On en sait un peu plus sur les motifs que Microsoft a portés à la connaissance de la cour de justice européenne devant laquelle il a fait appel de la décision de Bruxelles de lui infliger une amende record pour non-respect d'une décision en matière d'ententes.
En février dernier, l’éditeur s’était vu alléger de 899 millions d’euros pour ne pas avoir respecté l’astreinte fixée par l’antitrust européen dans une précédente condamnation. Un montant « excessif et disproportionné » juge aujourd’hui Microsoft qui avait fait appel en mai dernier en demeurant évasif sur ses motivations, expliquant juste vouloir en quelque sorte faire avancer les choses en demandant quelques explications plus précises.
Dans les arguments présentés au juge dans leur appel, les avocats de Microsoft sont beaucoup plus offensifs et estiment notamment que leur client a été condamné pour ne pas avoir proposé de tarifs « raisonnables » alors même que rien ne définissait ce qu’était un prix « raisonnable ». De plus, l’éditeur affirme que « la Commission a commis une erreur manifeste d'appréciation ». Et d’expliquer que les prix présentés ne constituaient qu’une grille de base sensée faciliter les négociations entre Microsoft et les éventuels éditeurs intéressés par une licence dans le cadre de l’interopérabilité logicielle. Selon Microsoft un mécanisme avait même été prévu pour que, en cas d’impasse dans les négociations, un mandataire tiers de confiance contrôle le taux demandé.

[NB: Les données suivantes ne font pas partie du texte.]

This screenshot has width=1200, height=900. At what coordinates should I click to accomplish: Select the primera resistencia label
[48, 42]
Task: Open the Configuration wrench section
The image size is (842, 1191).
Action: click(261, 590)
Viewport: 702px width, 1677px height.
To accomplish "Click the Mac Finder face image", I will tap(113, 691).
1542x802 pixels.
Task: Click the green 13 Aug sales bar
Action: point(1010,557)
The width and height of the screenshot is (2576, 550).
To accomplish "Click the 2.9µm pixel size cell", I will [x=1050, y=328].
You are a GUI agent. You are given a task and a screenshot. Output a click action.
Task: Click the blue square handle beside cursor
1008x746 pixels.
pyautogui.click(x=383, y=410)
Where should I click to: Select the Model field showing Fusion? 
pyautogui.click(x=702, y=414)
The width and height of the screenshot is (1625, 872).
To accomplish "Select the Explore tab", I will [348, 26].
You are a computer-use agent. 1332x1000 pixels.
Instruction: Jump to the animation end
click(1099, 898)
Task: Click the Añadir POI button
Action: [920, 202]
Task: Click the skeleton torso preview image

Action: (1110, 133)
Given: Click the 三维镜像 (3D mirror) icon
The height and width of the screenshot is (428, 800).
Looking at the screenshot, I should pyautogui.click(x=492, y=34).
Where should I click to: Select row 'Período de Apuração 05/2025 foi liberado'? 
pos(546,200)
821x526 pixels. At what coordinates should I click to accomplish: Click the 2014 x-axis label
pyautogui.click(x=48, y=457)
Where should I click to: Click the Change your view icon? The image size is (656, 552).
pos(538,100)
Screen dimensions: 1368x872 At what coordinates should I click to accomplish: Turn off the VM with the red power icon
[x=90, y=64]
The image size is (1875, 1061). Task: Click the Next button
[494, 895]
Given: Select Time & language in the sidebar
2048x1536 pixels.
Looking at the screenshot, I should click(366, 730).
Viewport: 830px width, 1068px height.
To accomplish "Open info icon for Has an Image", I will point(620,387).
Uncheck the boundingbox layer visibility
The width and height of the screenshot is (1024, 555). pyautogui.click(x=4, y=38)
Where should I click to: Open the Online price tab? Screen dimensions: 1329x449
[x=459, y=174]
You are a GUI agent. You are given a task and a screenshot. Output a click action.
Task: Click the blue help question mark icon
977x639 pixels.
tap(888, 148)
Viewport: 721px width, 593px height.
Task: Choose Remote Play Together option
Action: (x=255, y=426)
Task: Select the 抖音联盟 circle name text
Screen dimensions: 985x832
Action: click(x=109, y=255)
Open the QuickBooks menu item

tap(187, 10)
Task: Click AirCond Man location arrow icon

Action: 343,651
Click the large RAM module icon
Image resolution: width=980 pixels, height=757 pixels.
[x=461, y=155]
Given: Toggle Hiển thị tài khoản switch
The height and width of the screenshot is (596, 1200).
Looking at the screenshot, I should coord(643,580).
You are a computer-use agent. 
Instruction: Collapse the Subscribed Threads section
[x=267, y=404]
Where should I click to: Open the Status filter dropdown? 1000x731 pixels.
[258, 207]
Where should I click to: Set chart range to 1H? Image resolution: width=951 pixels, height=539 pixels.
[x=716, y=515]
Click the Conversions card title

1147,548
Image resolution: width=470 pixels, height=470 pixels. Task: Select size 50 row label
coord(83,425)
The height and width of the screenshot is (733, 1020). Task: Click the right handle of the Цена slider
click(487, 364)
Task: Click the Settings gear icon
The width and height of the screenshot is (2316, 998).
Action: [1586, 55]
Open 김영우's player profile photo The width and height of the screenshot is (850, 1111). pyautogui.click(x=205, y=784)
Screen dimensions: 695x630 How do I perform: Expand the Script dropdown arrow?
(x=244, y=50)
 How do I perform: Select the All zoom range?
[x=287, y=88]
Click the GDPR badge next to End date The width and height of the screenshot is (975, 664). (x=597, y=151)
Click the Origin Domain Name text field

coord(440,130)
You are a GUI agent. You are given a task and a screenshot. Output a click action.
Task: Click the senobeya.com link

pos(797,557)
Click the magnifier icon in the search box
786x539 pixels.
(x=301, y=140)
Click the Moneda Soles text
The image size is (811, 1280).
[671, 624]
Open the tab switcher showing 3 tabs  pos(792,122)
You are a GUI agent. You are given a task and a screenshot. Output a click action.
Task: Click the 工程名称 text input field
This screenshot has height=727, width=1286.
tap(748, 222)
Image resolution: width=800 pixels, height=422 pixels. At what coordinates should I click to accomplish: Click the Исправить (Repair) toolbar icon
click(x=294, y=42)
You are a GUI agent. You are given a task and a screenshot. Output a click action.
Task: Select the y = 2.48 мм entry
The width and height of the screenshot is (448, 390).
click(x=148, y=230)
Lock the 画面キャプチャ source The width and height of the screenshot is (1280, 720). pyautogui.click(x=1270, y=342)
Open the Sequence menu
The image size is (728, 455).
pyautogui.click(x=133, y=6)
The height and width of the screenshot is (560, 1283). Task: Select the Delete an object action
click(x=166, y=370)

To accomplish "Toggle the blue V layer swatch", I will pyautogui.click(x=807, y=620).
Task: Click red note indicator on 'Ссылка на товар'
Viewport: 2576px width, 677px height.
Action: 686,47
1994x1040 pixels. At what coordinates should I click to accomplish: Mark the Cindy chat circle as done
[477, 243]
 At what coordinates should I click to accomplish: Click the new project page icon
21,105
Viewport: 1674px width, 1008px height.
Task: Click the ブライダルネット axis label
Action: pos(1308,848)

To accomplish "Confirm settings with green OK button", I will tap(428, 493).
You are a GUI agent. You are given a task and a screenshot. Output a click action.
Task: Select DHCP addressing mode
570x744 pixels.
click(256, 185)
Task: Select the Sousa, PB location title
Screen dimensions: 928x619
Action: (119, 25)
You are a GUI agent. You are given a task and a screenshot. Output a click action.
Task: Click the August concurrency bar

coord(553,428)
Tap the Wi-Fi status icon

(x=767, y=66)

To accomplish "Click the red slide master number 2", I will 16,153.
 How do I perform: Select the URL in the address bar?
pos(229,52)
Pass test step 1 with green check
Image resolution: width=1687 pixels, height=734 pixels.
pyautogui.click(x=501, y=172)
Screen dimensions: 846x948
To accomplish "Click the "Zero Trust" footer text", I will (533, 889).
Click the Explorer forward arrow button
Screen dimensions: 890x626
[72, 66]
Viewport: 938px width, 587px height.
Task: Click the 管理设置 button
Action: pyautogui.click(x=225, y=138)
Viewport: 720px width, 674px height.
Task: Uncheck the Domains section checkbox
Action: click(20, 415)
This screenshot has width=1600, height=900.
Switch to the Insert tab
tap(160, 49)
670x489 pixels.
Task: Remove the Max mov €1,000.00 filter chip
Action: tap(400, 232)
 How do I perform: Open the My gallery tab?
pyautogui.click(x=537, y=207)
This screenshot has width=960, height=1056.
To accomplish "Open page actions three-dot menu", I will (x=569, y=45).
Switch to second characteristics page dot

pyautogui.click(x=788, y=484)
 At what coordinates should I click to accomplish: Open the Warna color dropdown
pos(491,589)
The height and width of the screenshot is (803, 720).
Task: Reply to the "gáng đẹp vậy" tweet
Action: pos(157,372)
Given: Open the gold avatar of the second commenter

Autre grief porté par l’éditeur « la Commission a refusé à Microsoft le droit d'être entendu en s'abstenant de lui donner l'occasion de faire connaître son point de vue après l'expiration de la période de référence pour laquelle Microsoft s'est vue infliger une astreinte, l'empêchant par là même de présenter des commentaires sur tous les aspects pertinents de l'affaire ».
Une tension permanente
Si c’est la plus importante, cette amende de 899 millions d’euros n’est que la dernière en date d’une longue série inaugurée en Europe en mars 2004 avec une amende de quasiment 500 millions d’euros. L’écot versé par l’éditeur de Windows à l’antitrust européen se monte à plus d’un milliard et demi d’euros.